The Florestan Trio with Stephen Stirling - hyperion CDA672512/2 - a set of CDs which includes 4 other trios.

*Clarinet Quintet in B minor, Op. 115*

Soloists from the Berlin Phil. Apex 0927 44350 2

Another another work:

*Piano Quartet op.25*

Emil Gilels with the Amadeus Quartet DG 447 407-2


----------



## hpowders (Dec 23, 2013)

Two Clarinet Sonatas. Harold Wright, the late great principal clarinet of the Boston Symphony during its glory days of the 1960's accompanied on piano by Harris Goldsmith, the late great distinguished music critic and terrific pianist in his own right.

This is a must!!!


----------



## Bruckner Anton (Mar 10, 2016)

"Brahms' late piano pieces" means his op.116-119. BTW, his op.10 and op.79 are also quite good and popular.

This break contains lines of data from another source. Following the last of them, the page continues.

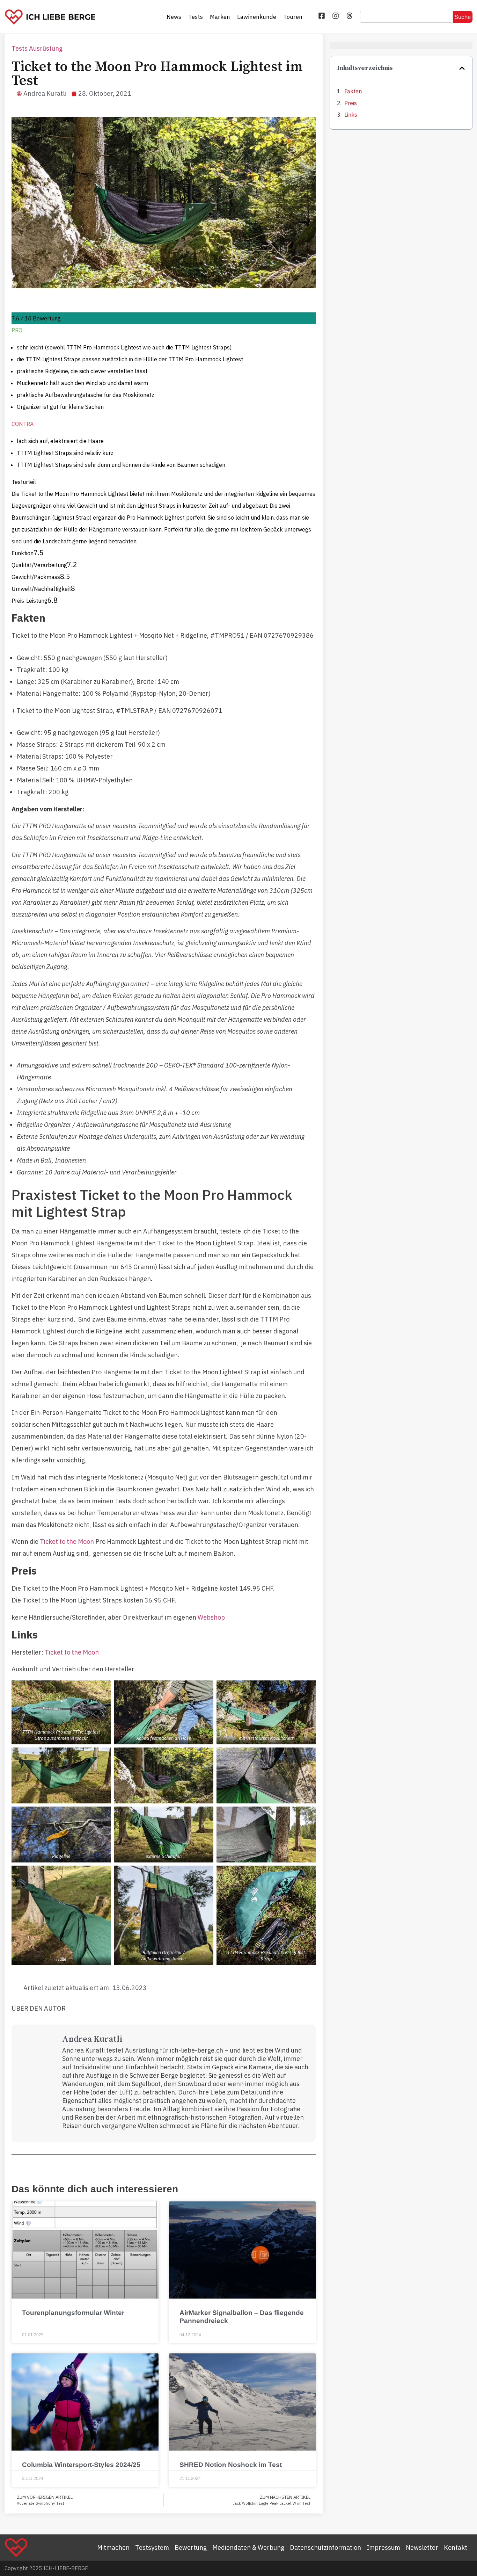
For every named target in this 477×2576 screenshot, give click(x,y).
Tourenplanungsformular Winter (73, 2312)
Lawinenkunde (256, 17)
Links (350, 114)
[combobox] (406, 17)
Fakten (353, 91)
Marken (220, 17)
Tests (195, 17)
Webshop (211, 1617)
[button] (462, 68)
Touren (292, 17)
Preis (350, 103)
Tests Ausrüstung (37, 48)
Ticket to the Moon (67, 1541)
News (174, 17)
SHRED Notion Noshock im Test (230, 2464)
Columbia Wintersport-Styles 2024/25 (81, 2464)
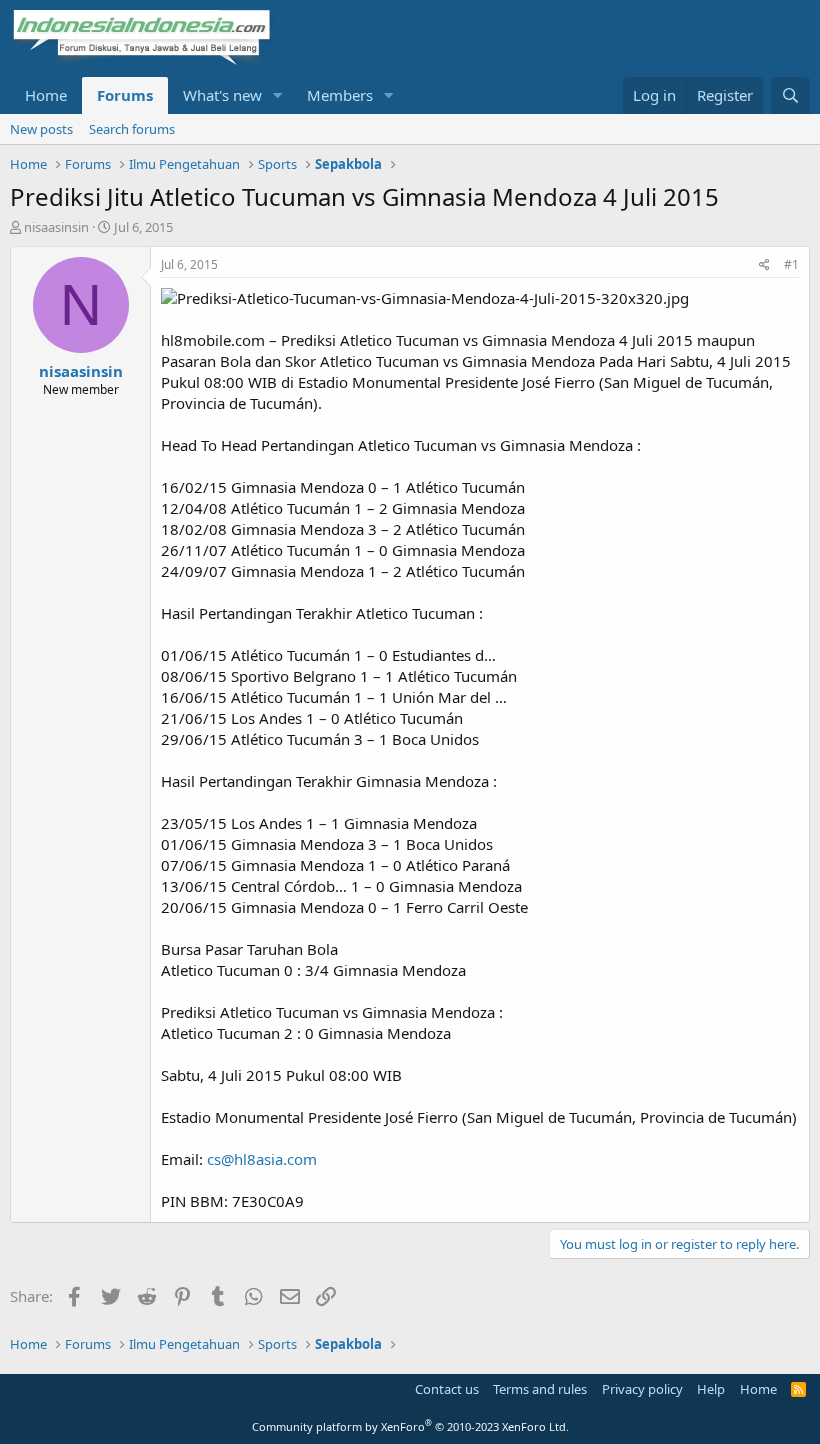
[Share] (764, 265)
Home (46, 95)
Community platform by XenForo (410, 1426)
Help (711, 1389)
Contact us (447, 1389)
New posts (41, 129)
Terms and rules (540, 1389)
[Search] (790, 95)
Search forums (132, 129)
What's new (222, 95)
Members (340, 95)
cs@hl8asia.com (262, 1159)
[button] (278, 95)
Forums (125, 95)
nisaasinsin (56, 227)
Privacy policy (642, 1389)
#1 (791, 264)
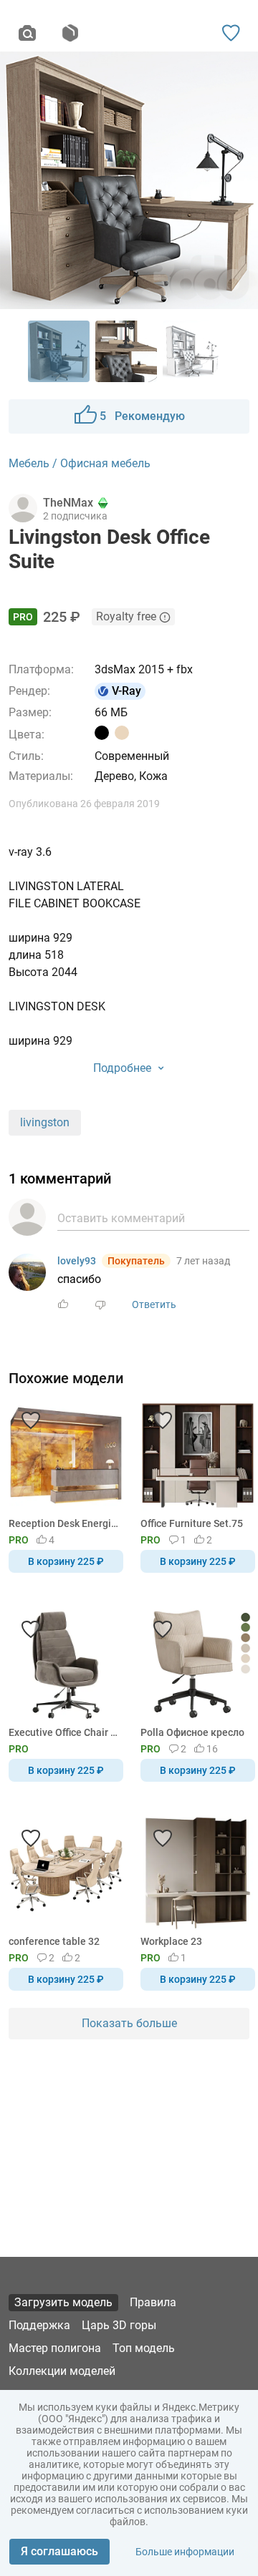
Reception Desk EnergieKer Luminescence (63, 1523)
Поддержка (39, 2325)
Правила (153, 2302)
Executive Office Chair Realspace (63, 1732)
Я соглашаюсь (59, 2551)
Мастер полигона (55, 2348)
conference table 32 (54, 1941)
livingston (45, 1122)
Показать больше (129, 2023)
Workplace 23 (171, 1941)
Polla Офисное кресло (192, 1732)
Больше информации (184, 2551)
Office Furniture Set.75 (191, 1523)
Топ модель (144, 2348)
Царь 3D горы (119, 2325)
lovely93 (76, 1261)
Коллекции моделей (62, 2371)
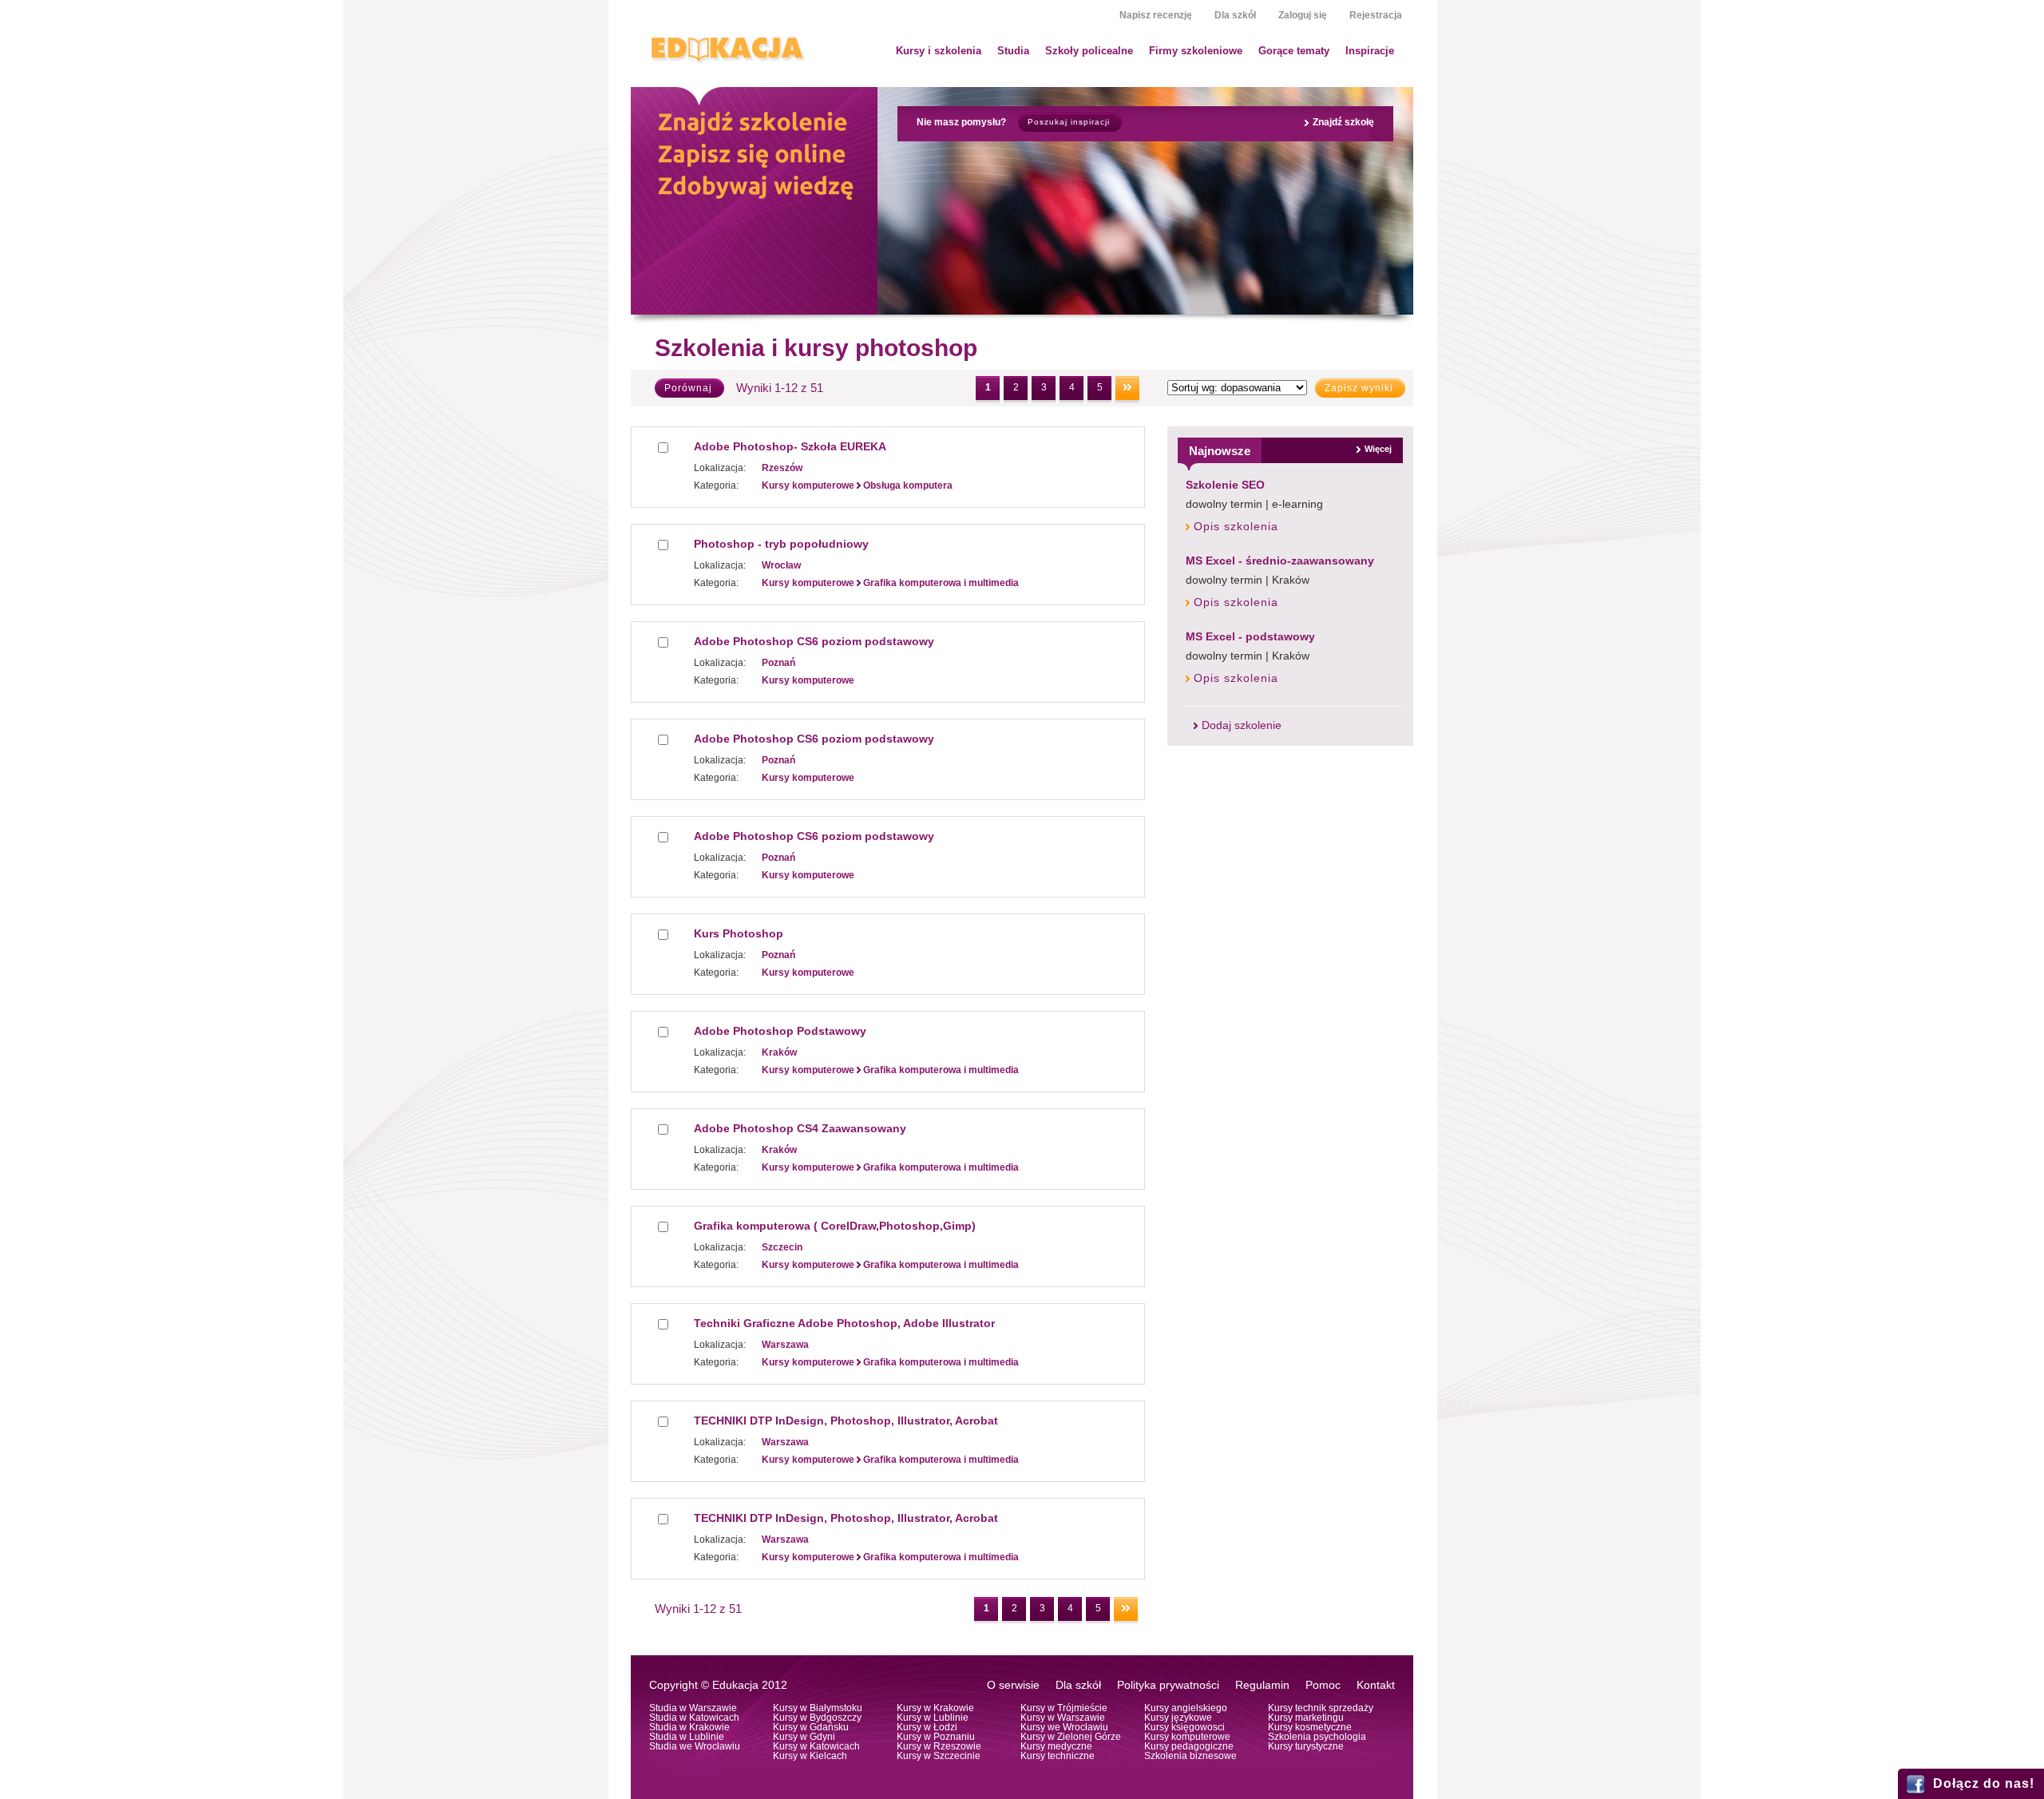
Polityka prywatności (1168, 1685)
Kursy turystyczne (1306, 1746)
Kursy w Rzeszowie (939, 1746)
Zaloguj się (1302, 15)
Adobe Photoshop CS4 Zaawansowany (800, 1128)
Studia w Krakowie (689, 1727)
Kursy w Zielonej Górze (1070, 1737)
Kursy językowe (1178, 1717)
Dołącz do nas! (1983, 1783)
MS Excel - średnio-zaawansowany (1280, 560)
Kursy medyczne (1056, 1746)
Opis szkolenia (1236, 527)
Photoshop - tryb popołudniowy (781, 543)
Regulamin (1262, 1685)
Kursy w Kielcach (810, 1756)
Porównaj (688, 388)
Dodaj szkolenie (1241, 725)
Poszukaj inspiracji (1069, 121)
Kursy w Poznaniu (936, 1737)
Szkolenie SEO (1225, 484)
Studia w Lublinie (686, 1737)
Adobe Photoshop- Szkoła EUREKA (790, 446)
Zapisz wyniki (1359, 388)
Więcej (1378, 449)
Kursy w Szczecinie (938, 1756)
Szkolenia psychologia (1317, 1737)
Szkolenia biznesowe (1190, 1756)
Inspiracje (1369, 51)
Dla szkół (1235, 15)
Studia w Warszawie (693, 1708)
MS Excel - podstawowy (1250, 636)
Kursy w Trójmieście (1063, 1708)
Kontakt (1376, 1685)
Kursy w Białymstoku (817, 1708)
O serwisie (1013, 1685)
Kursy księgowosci (1184, 1727)
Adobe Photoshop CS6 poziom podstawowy (814, 641)
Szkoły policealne (1089, 51)
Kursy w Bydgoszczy (817, 1717)
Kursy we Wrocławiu (1064, 1727)
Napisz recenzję (1155, 15)
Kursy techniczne (1057, 1756)
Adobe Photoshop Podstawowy (780, 1030)
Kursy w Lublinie (933, 1717)
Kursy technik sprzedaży (1320, 1708)
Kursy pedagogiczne (1189, 1746)
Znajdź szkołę (1343, 122)
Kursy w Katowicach (816, 1746)
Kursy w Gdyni (804, 1737)
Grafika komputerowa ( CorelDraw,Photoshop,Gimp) (835, 1225)
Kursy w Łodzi (927, 1727)
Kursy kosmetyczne (1310, 1727)
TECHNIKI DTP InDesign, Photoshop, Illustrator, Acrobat (846, 1420)
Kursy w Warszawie (1062, 1717)
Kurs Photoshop (738, 933)
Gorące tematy (1293, 51)
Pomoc (1323, 1685)
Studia (1013, 51)
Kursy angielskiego (1185, 1708)
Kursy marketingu (1306, 1717)
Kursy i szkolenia (938, 51)
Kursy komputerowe (1187, 1737)
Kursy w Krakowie (935, 1708)
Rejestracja (1375, 15)
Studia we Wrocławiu (694, 1746)
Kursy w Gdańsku (811, 1727)
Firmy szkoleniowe (1195, 51)
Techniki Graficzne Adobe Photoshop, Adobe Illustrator (844, 1323)
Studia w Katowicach (694, 1717)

Personal recommendation on part of his chamber music in stereo era:
1. Complete sets: on Philips and Hyperion. Philips' set is generally better, though I remembered it did not include the FAE sonata.
2. String sextets: Amadeus DG (no repetition).
3. Clarinet quintet: Alban berg + Meyer EMI, Amadeus + Leister DG. Meyer did an excellent job shifting timbres of the instrument for different purposes throughout. Amadeus's reading is almost flawless.
4. Piano quintet: Italiano + Pollini, needless to say.
5. Piano trios: besides Beaux Arts Trio's versions, I would recommend Katchen + Suk + Starker on Decca. Very expressive reading.
His string quartets, piano quartets and cello sonatas have many top-notched recordings, so I would not further elaborate.


----------



## tdc (Jan 17, 2011)

Bruckner Anton said:


> "Brahms' late piano pieces" means his op.116-119.


This is what I thought, but recently realized I was grouping other works in (like the op. 76) with the late pieces in my mind for some reason, they have a similar character. I like them both a lot and many of his other piano works as well like the Ballades.


----------



## Bettina (Sep 29, 2016)

I have a Van Cliburn CD of selected piano works by Brahms, called "My Favorite Brahms." I realize that Van Cliburn is not primarily known for his interpretations of Brahms (he's more associated with composers like Tchaikovsky). But it's one of my favorite Brahms recordings.


----------



## Pugg (Aug 8, 2014)

Bettina said:


> I have a Van Cliburn CD of selected piano works by Brahms, called "My Favorite Brahms." I realize that Van Cliburn is not primarily known for his interpretations of Brahms (he's more associated with composers like Tchaikovsky). But it's one of my favourite Brahms recordings.


The man is a genius.


----------



## hpowders (Dec 23, 2013)

Some more favorite Brahms chamber music performances:

Piano Trios 1 & 2-Jerusalem Trio

Piano Quartets (3)-Menuhin Festival Piano Quartet

String Sextets-Hausmusik London

String Quintets-Boston Symphony Chamber Players

String Quintets-Nash Ensemble

Piano Quintet-Gloria Saarinen, Orford String Quartet

All of these performances have given me much pleasure.


----------



## hpowders (Dec 23, 2013)

I left out one of the greatest of all Brahms chamber performances:

Piano Quintet-Barry Douglas, Tokyo String Quartet.

White hot!!


----------